Correlation energy of the uniform gas determined by ground state conditional probability density functional theory

TL;DR

This paper develops a method using conditional-probability density functional theory to accurately compute correlation energies of the uniform electron gas, providing new insights and analytic solutions relevant at high densities and temperatures.

Contribution

It introduces a detailed approach for calculating exchange-correlation energies in the uniform gas using CP-DFT, including an analytic solution to the Thomas-Fermi model and exploration of approximations.

Findings

Accurate exchange-correlation energies for the uniform gas are obtained.

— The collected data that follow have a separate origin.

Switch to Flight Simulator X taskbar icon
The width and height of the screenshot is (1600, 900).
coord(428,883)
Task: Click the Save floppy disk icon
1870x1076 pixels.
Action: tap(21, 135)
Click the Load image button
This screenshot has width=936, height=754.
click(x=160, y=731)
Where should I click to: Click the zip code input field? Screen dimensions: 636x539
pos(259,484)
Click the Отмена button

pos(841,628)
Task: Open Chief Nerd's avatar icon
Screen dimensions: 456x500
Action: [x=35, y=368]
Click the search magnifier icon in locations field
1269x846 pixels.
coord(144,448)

High-density limit extracted using exchange hole in CP antiparallel spin calculations.

Analytic solution to the Thomas-Fermi model demonstrates performance at high temperatures.

Abstract

Conditional-probability density functional theory (CP-DFT) is a formally exact method for finding correlation energies from Kohn-Sham DFT without evaluating an explicit energy functional. We present details on how to generate accurate exchange-correlation energies for the ground-state uniform gas. We also use the exchange hole in a CP antiparallel spin calculation to extract the high-density limit. We give a highly accurate analytic solution to the Thomas-Fermi model for this problem, showing its performance relative to Kohn-Sham and may be useful at high temperatures. We explore several approximations to the CP potential. Results are compared to accurate parameterizations for both exchange-correlation energies and holes.